"Sometimes I lie awake at night and I ask, 'Is life a multiple choice test or is it a true or false test?' Then a voice comes to me and says, 'We hate to tell you this but life is a thousand-word essay.'" - Charles Schulz
Dear Internauts,
Another year riding around the sun, and I feel much the same as I did last time.
I've decided to spend the rest of the month working on finishing a timeline for the events of my graphic novel, Ghosts of Domus. Instead of putting out one completed (written, drawn, colored, and lettered) chapter at a time, I aim to make sure the story is a more complete whole first. This way, I can spend NaNoWriMo (National Novel Writing Month, a.k.a. November) writing the script out for the entire story. If you're curious, I use the comic book script format of the free software Celtx for my scripts. I picked it up for a screenwriting class back in college and find that it's fairly simple to use and intuitive (even if my own typing can sometimes be a bit quick jumping from section to section).

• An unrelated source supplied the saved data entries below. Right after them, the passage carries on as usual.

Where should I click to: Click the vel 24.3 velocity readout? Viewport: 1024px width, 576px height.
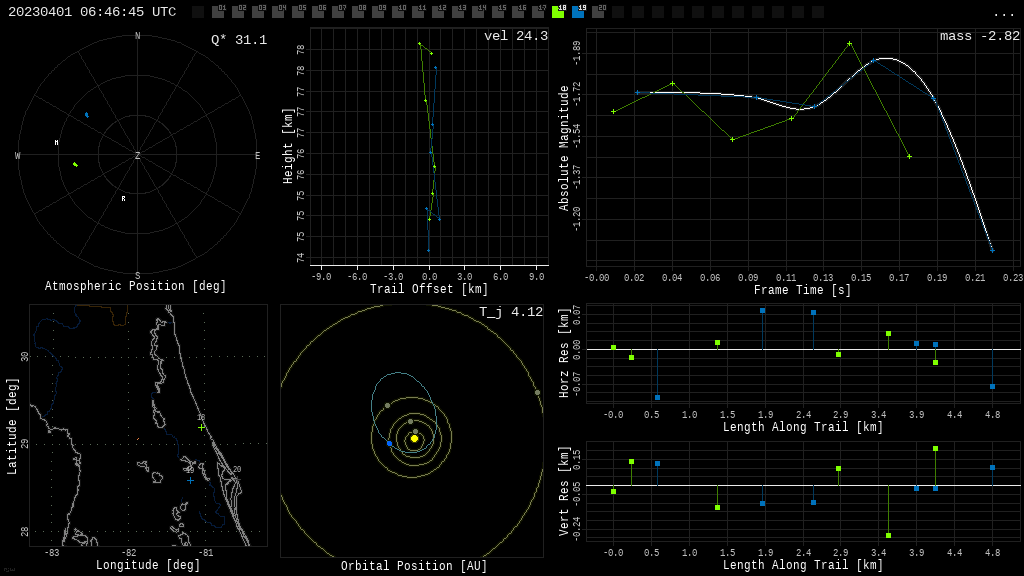tap(515, 36)
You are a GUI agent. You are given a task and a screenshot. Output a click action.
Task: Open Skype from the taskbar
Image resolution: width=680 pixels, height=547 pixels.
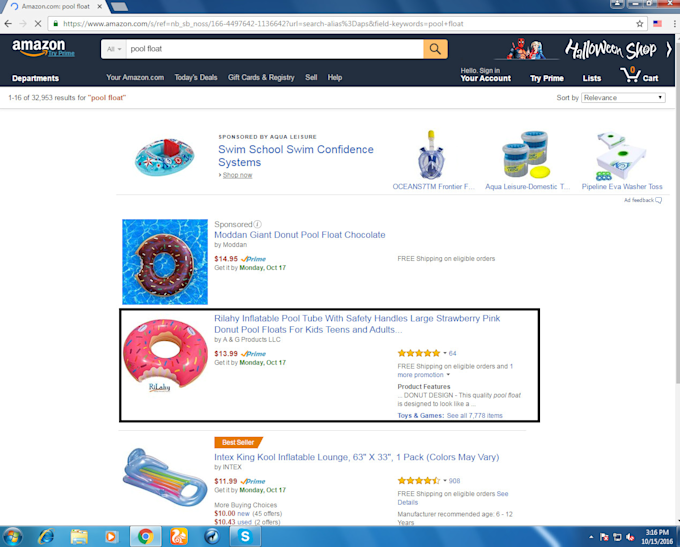pyautogui.click(x=245, y=537)
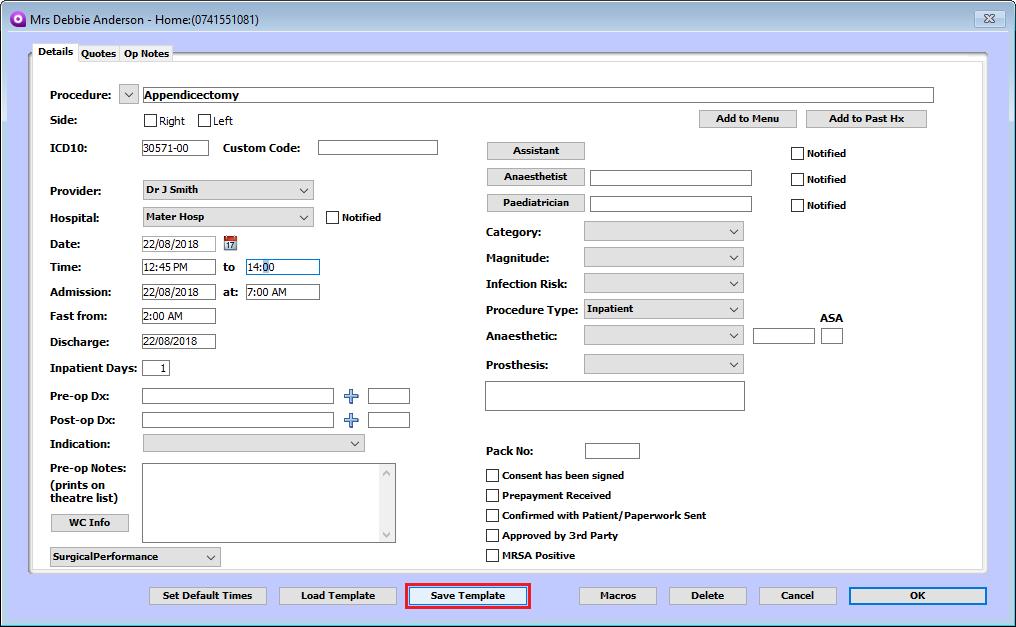Click the plus icon next to Pre-op Dx
Image resolution: width=1016 pixels, height=627 pixels.
point(351,396)
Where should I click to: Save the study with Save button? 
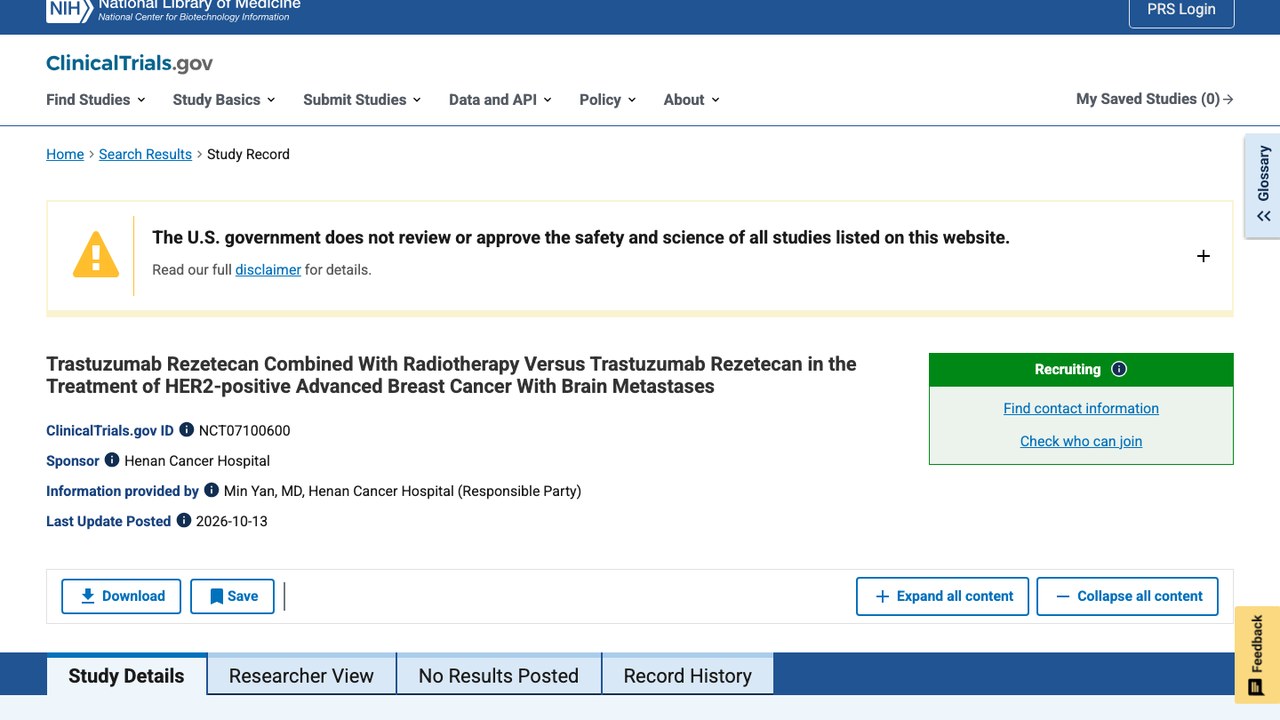[x=232, y=596]
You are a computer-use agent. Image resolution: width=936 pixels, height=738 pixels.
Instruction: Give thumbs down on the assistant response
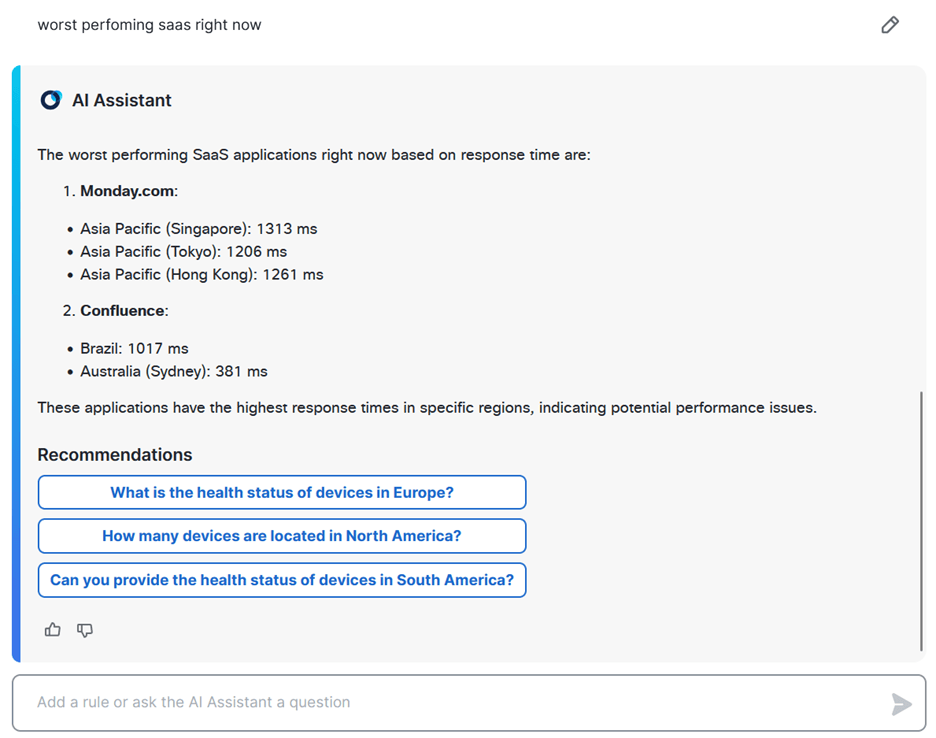tap(85, 630)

Here's a picture of a wolf pup I drew after finding an old black marker in my backpack:
I recently saw Blade Runner 2049 and Marshall, both of which I'd highly recommend.
My mom's parents, in moving out of their house in NJ, gave me an old banjo. I don't know much about the instrument, so I picked up a book about it from the library. It's interesting at least, but the physical state of the instrument itself is something I want to get checked out by someone more knowledgeable before I go too hard with it. The tuning of the strings is very tight in the way that feels like if I mess with it too much something is gonna snap. Who knows when last it was played. Still, it's kinda fascinating as some aspects (the open G tuning for instance) seem so straightforward, while so many other aspects of a Banjo are so idiosyncratic (like the high g string at the top, tuned from about halfway along the neck). Maybe if I can figure some of this out you'll get to hear some super simple beginner banjo parts on future tracks.
Been having some tooth trouble. My experiences with dentists as a kid were abominable. Seemed like no matter what I did, it was always wrong. Between that and some rude dentists whose method of joking around was making fun of me, the already anxiety-producing idea of a strange, masked figure with sharp, spinning instruments of torture digging around my mouth is not something I look forward to. I've been trying to avoid it for a long time, and not just because without dental insurance it was cost prohibitive.
If something is tied to negative emotions early on in life, it only becomes more difficult to mentally force one self to deal with them later. Sometimes we think that's not the case because of fears or issues we've overcome, but overcoming them has tied them to a positive step in our mental development. Thus, I can ride escalators like anybody these days, because my negative feelings are counteracted by the positive experience of having done so without issue in the past. However, if there is a continual negative experience, it can be ridiculously hard to justify going back to the source of pain. And then of course, there's traumatic shifts in experience which can take once positive situations or locations and turn them grim and fearful.
Trauma, after all, reshapes brain physiology.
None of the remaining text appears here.